- Born: 1944 (age 81–82) Algodones, New Mexico
- Citizenship: San Felipe Pueblo and American
- Education: Institute of American Indian Arts
- Style: ceramic painting
- Spouse: Joan Gachupin

= Ralph Aragon =

Native American painter from New Mexico (born 1944)

Ralph Aragon (born 1944) is a San Felipe Pueblo painter and ceramic artist.

Aragon married into and lives at Zia Pueblo. He is particularly known for his painted coil-built pottery, with combines soft and bold colors paired with Pueblo customary pottery symbols and textured imagery from petroglyphs.

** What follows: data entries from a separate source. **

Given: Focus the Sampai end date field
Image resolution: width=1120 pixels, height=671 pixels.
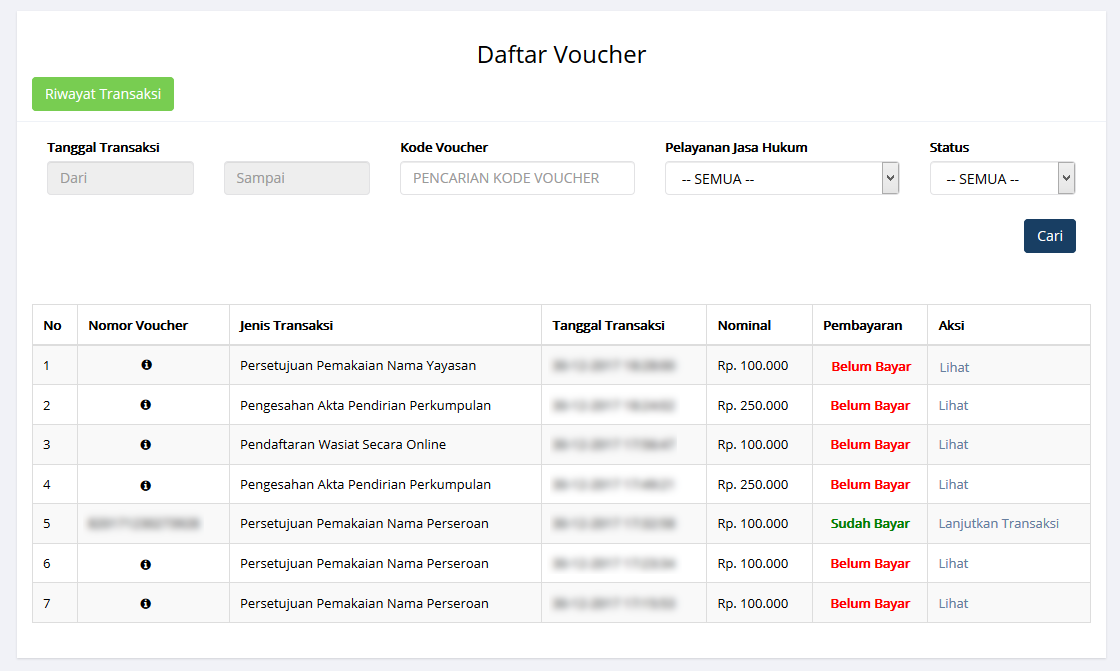Looking at the screenshot, I should (297, 178).
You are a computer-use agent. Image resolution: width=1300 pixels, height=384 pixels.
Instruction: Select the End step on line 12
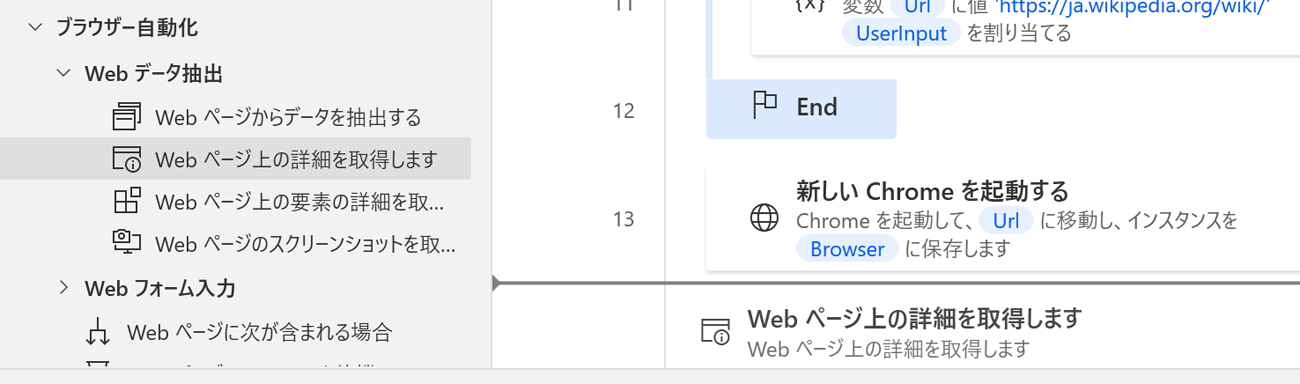tap(801, 108)
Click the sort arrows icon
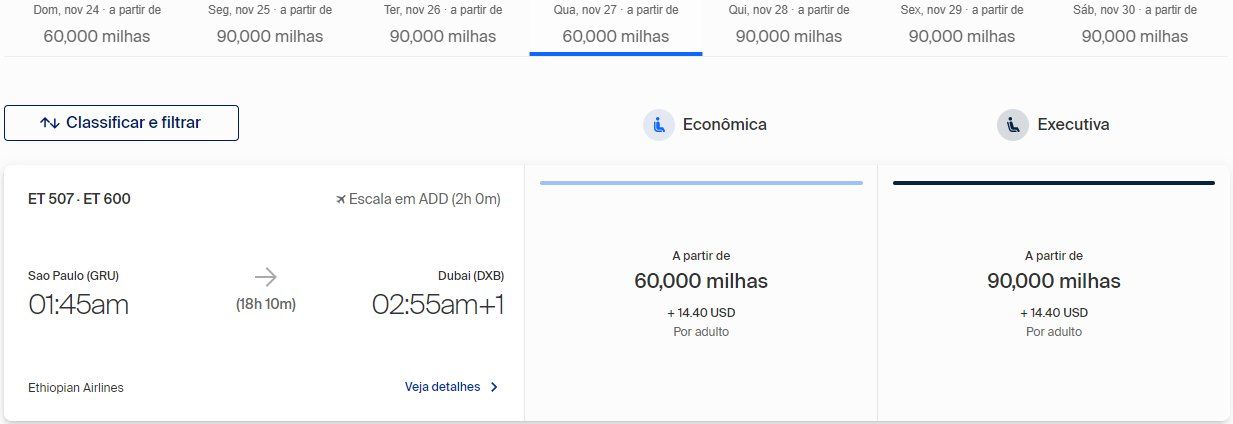This screenshot has height=424, width=1233. coord(50,123)
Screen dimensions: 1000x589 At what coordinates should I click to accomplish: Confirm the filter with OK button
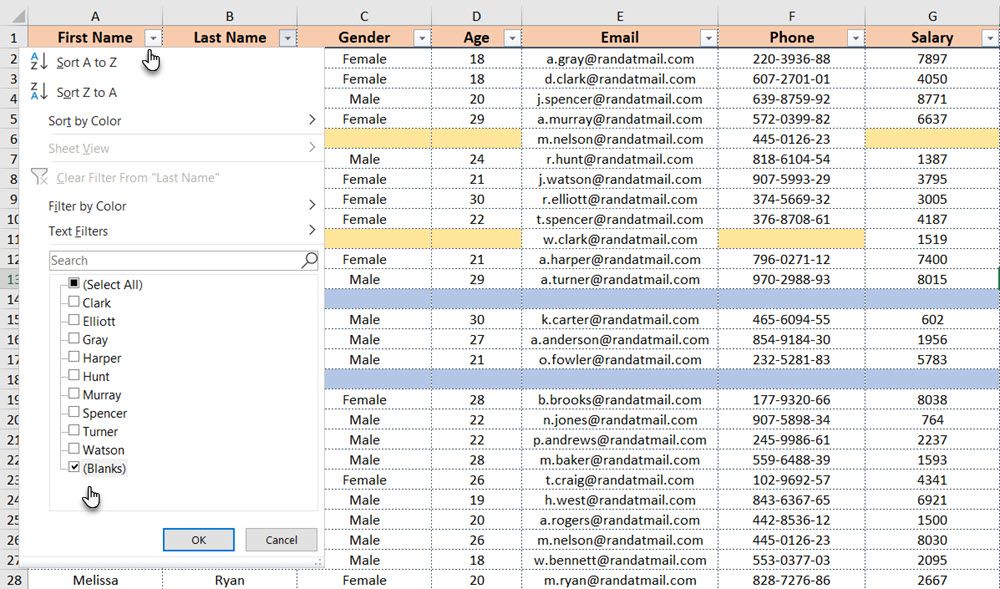coord(198,539)
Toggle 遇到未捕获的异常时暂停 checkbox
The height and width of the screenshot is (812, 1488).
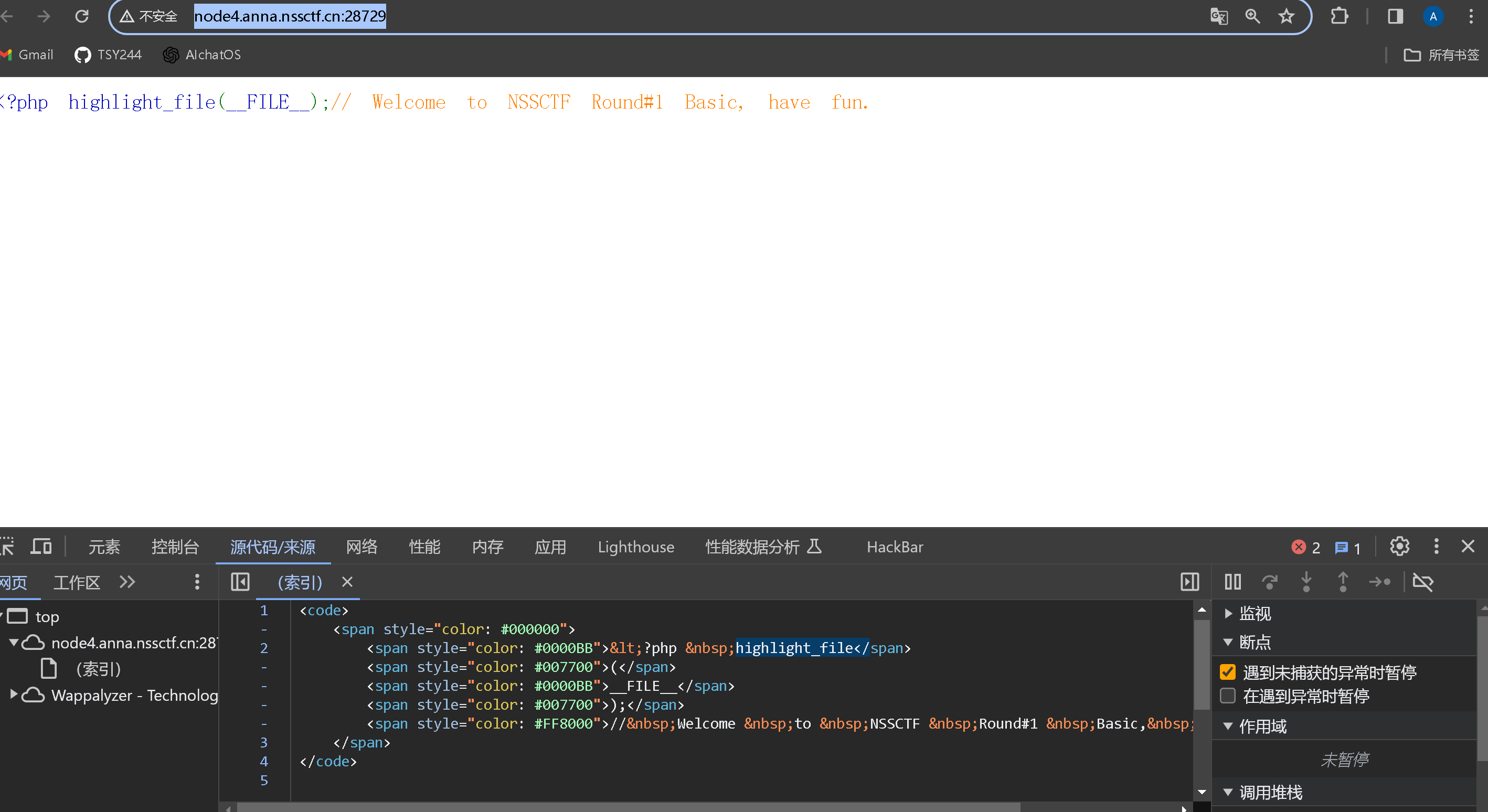[1227, 672]
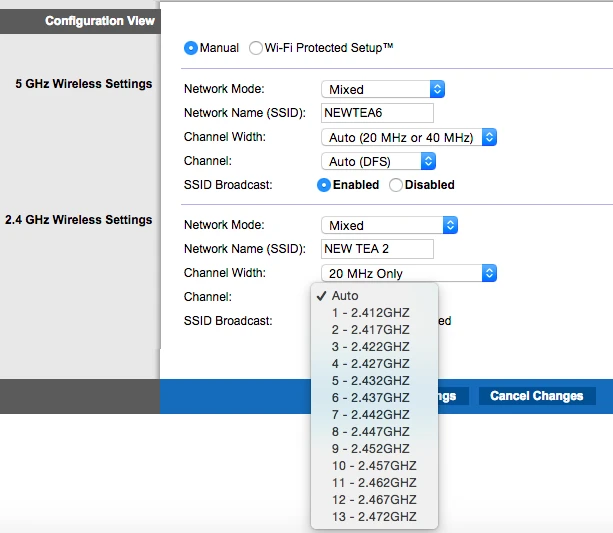Open the 5 GHz Network Mode dropdown
The height and width of the screenshot is (533, 613).
pyautogui.click(x=382, y=90)
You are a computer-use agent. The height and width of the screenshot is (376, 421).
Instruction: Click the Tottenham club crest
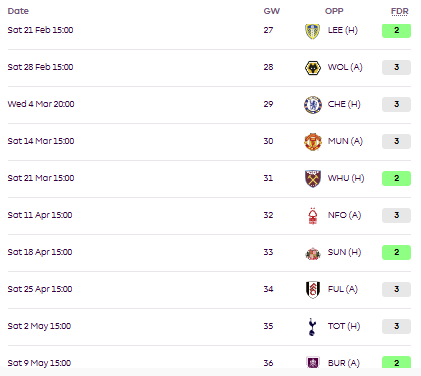(312, 327)
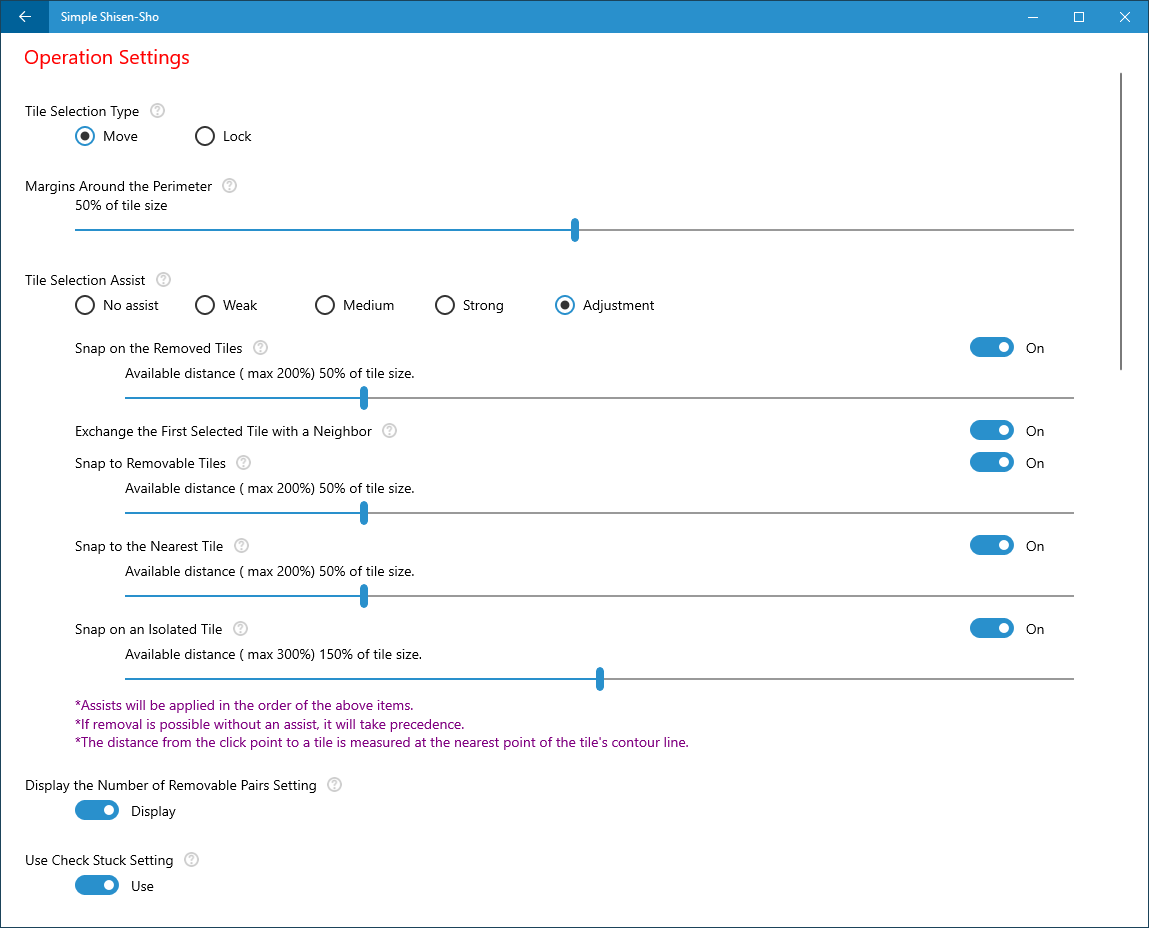Image resolution: width=1149 pixels, height=928 pixels.
Task: Show help for Snap on the Removed Tiles
Action: point(260,347)
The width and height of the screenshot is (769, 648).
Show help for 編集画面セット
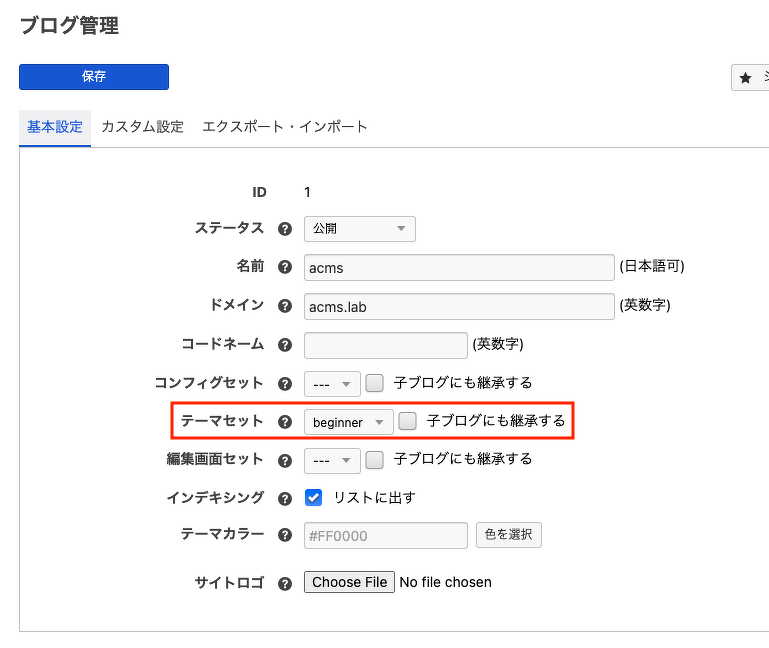tap(285, 460)
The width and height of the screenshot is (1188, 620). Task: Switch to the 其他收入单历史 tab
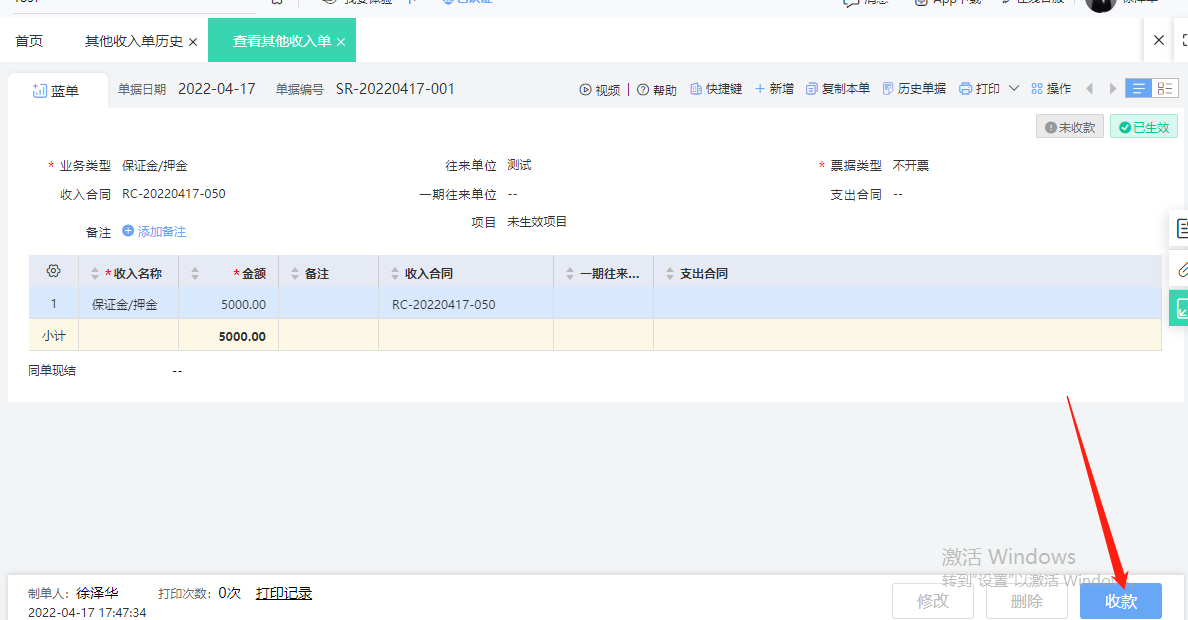point(134,40)
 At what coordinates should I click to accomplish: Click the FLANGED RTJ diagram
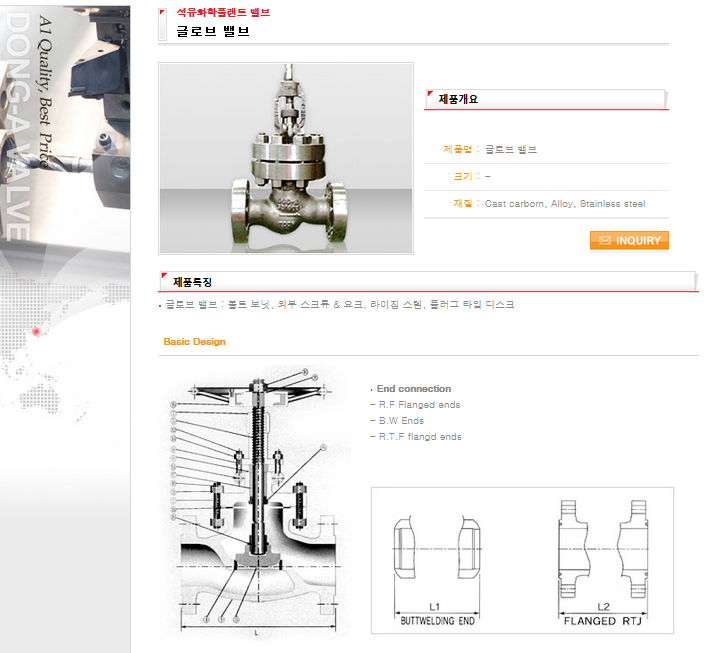(603, 563)
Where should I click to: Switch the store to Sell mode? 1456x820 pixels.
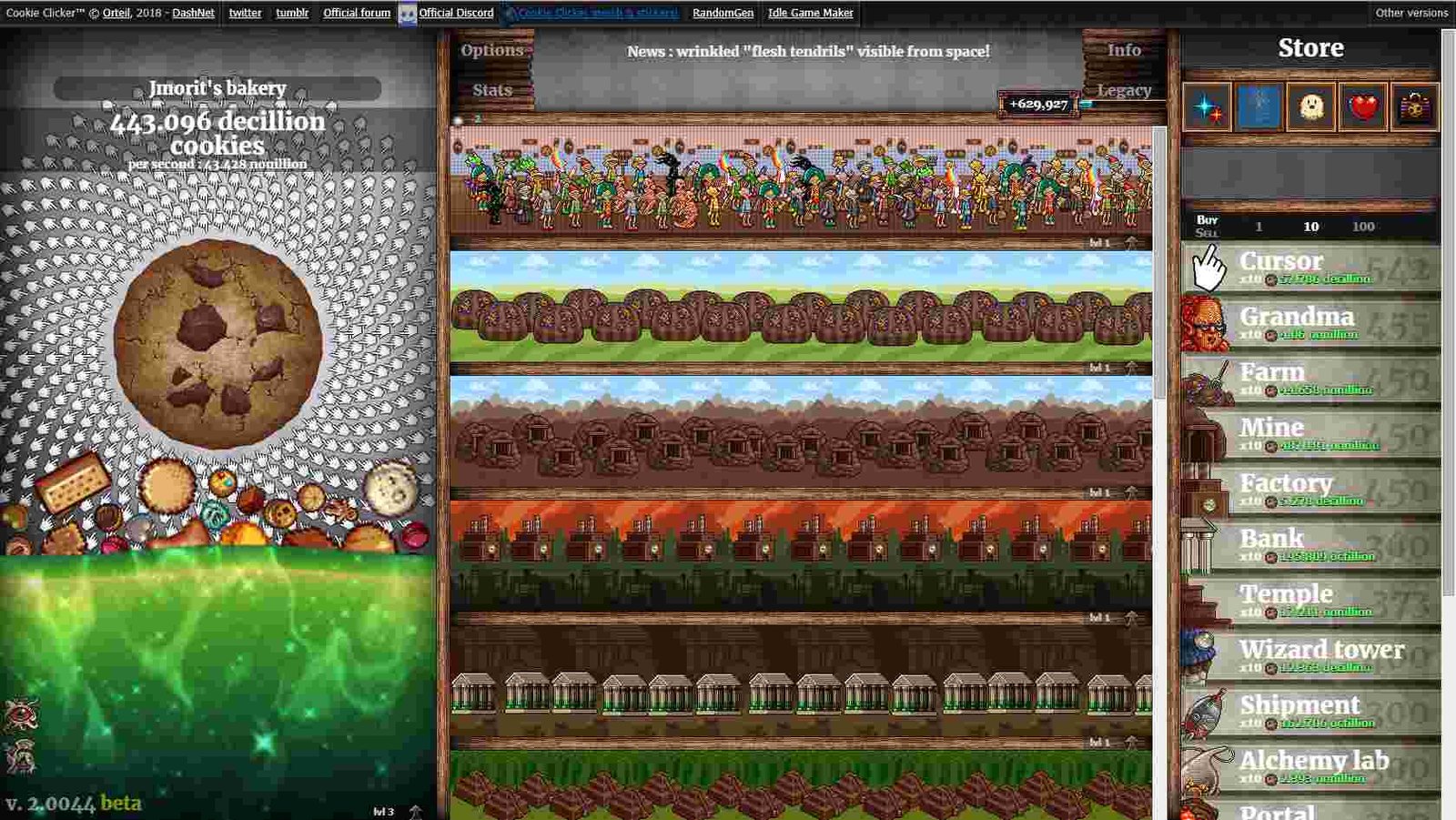pyautogui.click(x=1207, y=234)
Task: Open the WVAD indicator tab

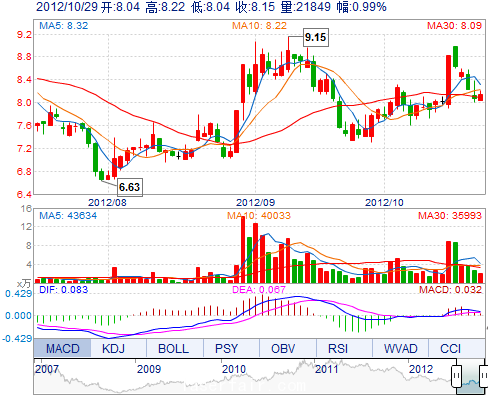Action: (x=400, y=348)
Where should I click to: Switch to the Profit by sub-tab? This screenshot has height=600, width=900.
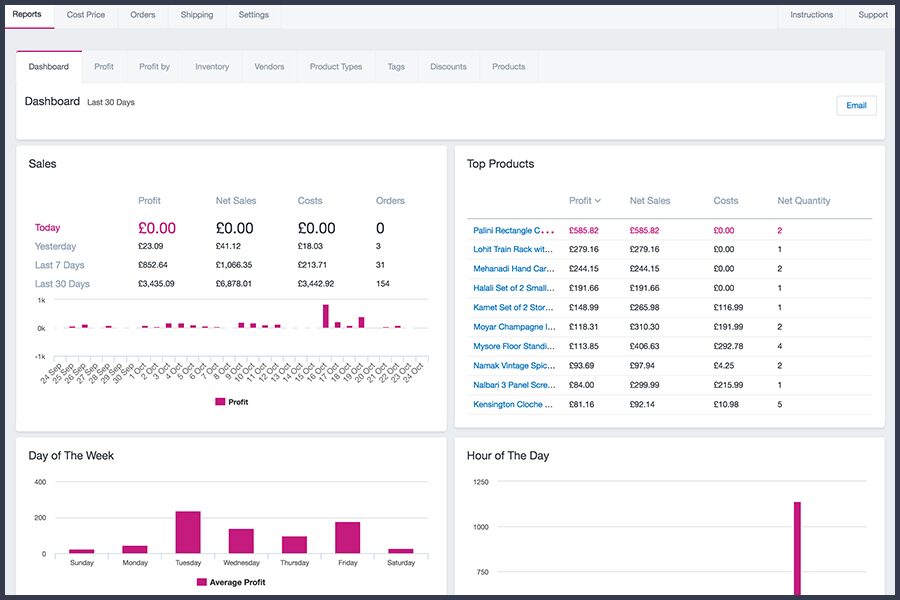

== Early life and education ==
Aragon was born at San Felipe Pueblo and later married into the Zia Pueblo. He was educated at the Institute of American Indian Arts in Santa Fe, New Mexico.

== Art career ==
Aragon has found success as an easel painter, a muralist, and later as a painter of pottery and gourds.

Aragon's work has been exhibited at the United States Department of the Interior's Second Annual Invitational Exhibition of American Indian Paintings (1965) and in the "Young American Indian Artists" exhibition (1965–66) at Riverside Museum, New York, New York.

Aragon painted a mural of two buckskin horses — one white and the other yellow — on the facade of the Nuestra Señora de la Asunción church in Zia Pueblo.